- [Description of the task]:
Search the data for the word "will" and copy out every line that has it.

[Start of Attachment]

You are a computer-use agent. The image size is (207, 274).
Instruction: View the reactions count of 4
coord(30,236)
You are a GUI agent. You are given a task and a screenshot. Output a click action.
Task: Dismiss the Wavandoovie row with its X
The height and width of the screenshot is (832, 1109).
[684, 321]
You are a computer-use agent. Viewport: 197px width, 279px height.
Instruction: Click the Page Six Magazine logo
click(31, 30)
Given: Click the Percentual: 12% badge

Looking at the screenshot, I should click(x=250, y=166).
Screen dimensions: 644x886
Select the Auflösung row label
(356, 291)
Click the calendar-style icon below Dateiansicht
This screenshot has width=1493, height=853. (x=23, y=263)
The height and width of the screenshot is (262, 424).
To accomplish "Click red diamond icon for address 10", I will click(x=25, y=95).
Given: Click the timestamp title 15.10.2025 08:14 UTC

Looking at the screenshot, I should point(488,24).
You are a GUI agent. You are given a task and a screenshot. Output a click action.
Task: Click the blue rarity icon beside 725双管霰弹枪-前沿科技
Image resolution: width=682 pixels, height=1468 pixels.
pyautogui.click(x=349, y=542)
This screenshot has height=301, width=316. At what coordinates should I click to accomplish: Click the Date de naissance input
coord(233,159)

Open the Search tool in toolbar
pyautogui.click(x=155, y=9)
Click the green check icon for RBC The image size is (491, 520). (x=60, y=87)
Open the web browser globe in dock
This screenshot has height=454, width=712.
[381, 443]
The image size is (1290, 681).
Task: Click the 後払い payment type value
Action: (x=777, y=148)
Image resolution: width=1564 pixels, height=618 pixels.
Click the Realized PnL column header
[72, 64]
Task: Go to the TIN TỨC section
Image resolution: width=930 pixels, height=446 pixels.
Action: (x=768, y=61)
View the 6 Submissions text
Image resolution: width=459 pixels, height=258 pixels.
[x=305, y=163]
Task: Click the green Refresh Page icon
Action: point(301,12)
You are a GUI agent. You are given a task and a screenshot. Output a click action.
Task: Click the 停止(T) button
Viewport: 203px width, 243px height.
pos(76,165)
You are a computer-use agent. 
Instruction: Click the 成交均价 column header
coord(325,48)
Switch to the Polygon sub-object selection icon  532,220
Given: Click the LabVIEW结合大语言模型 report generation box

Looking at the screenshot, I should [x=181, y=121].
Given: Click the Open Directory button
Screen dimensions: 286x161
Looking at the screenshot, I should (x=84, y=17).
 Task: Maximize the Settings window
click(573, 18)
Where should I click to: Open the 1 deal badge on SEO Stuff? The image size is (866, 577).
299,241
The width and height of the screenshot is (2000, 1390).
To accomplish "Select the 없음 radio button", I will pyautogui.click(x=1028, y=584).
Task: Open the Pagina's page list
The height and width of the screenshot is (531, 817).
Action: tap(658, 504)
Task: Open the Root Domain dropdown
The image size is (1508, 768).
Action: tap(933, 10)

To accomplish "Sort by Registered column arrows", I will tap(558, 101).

[End of Attachment]

- [Response area]:
To accomplish "Click red diamond icon for address 10", I will click(x=25, y=95).
To accomplish "Select the 없음 radio button", I will pyautogui.click(x=1028, y=584).
To accomplish "Sort by Registered column arrows", I will tap(558, 101).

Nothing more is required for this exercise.